* START Extracted records *

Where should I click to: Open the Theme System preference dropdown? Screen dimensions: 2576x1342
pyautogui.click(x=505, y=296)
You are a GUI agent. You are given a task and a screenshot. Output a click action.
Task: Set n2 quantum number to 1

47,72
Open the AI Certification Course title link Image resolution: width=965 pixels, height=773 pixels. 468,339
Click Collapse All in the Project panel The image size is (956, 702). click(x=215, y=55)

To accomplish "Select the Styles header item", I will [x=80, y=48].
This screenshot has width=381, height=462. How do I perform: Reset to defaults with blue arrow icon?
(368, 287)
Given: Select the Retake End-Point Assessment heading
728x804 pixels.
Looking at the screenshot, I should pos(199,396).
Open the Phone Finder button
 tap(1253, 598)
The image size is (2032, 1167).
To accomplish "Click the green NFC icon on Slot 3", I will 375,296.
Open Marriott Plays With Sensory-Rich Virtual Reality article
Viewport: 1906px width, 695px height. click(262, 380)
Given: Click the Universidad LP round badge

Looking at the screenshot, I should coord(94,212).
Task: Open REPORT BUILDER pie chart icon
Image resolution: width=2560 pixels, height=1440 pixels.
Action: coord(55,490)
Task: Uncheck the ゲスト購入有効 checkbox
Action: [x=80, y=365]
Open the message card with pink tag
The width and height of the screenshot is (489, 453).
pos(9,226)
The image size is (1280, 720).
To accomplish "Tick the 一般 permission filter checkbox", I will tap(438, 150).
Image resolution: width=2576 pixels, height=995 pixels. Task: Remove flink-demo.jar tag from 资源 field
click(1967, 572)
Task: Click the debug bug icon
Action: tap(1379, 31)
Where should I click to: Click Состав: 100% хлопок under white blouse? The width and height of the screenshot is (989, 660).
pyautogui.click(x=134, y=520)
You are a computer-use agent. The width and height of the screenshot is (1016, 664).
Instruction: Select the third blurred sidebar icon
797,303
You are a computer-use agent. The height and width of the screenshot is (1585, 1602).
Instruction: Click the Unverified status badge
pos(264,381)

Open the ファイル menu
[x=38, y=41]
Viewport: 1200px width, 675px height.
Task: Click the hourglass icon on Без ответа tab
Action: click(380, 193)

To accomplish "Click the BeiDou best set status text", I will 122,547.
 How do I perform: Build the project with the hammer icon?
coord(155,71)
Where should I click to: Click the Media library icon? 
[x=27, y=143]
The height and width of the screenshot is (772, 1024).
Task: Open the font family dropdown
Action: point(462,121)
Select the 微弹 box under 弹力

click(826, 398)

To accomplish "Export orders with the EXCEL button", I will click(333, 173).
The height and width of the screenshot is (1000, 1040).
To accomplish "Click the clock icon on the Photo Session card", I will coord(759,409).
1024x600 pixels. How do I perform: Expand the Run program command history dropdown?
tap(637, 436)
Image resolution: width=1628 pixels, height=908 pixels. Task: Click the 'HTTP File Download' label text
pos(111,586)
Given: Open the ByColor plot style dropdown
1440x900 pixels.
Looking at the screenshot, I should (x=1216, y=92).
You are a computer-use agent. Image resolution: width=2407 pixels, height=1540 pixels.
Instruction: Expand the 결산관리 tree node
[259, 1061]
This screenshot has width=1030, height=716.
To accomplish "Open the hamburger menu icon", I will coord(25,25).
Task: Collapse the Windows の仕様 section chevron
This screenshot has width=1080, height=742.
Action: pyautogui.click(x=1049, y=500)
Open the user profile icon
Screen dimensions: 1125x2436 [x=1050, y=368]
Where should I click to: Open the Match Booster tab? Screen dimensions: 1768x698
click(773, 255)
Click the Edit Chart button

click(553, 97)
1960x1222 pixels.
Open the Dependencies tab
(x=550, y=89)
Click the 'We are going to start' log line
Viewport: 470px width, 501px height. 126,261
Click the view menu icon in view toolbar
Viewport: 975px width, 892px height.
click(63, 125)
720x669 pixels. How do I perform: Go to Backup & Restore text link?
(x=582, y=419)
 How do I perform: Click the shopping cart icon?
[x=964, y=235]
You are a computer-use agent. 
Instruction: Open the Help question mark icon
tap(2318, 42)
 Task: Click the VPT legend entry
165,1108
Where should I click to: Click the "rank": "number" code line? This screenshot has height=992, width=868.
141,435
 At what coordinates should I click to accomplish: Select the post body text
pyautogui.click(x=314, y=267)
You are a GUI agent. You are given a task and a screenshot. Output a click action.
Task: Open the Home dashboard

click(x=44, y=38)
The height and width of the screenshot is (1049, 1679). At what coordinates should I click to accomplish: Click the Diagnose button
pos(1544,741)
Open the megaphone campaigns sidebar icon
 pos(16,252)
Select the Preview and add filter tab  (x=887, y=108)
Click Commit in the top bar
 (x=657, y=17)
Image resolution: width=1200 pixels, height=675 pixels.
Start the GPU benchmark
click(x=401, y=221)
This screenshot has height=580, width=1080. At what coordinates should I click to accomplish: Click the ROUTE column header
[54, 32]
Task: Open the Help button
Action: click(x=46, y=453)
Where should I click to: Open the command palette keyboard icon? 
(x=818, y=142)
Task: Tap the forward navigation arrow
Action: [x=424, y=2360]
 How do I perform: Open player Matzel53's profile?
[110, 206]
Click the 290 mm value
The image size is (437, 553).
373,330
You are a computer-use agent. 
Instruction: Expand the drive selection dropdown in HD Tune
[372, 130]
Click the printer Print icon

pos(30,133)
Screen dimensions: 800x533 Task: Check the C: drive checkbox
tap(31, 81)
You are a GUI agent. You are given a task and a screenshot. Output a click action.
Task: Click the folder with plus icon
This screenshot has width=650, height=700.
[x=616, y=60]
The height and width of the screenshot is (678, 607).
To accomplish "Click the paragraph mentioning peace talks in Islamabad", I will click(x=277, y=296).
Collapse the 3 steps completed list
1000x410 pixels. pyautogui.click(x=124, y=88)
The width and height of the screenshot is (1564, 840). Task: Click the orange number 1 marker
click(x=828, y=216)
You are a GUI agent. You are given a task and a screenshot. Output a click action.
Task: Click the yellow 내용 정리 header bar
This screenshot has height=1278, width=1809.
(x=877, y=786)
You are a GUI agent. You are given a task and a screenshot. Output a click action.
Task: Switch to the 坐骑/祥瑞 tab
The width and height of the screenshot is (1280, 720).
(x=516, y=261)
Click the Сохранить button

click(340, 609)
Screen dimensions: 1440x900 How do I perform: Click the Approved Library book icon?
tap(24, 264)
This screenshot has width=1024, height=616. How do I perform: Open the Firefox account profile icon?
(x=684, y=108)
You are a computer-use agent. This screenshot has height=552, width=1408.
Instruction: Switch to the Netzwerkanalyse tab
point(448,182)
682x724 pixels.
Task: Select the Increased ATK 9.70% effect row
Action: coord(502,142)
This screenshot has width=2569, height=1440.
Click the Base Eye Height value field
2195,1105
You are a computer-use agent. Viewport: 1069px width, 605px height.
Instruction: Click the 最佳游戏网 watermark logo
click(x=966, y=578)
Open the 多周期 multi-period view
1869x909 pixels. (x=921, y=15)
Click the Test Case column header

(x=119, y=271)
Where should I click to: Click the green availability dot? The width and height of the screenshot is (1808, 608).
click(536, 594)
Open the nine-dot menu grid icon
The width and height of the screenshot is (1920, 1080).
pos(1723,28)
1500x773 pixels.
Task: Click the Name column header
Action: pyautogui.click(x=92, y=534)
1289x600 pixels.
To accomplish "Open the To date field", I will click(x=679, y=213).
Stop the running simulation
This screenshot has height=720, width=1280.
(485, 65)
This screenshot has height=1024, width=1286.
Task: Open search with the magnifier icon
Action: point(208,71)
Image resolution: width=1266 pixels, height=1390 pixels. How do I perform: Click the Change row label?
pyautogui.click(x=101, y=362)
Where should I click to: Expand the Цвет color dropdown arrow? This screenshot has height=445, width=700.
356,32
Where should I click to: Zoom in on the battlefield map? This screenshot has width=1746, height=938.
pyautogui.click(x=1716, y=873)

* END Extracted records *

Return the lines of the listing above, from the line with "The height and width of the screenshot is (678, 607)." up to and including the line with "tap(24, 264)", unchanged.

The height and width of the screenshot is (678, 607).
To accomplish "Click the paragraph mentioning peace talks in Islamabad", I will click(x=277, y=296).
Collapse the 3 steps completed list
1000x410 pixels. pyautogui.click(x=124, y=88)
The width and height of the screenshot is (1564, 840). Task: Click the orange number 1 marker
click(x=828, y=216)
You are a GUI agent. You are given a task and a screenshot. Output a click action.
Task: Click the yellow 내용 정리 header bar
This screenshot has height=1278, width=1809.
(x=877, y=786)
You are a GUI agent. You are given a task and a screenshot. Output a click action.
Task: Switch to the 坐骑/祥瑞 tab
The width and height of the screenshot is (1280, 720).
(x=516, y=261)
Click the Сохранить button

click(340, 609)
Screen dimensions: 1440x900 How do I perform: Click the Approved Library book icon?
tap(24, 264)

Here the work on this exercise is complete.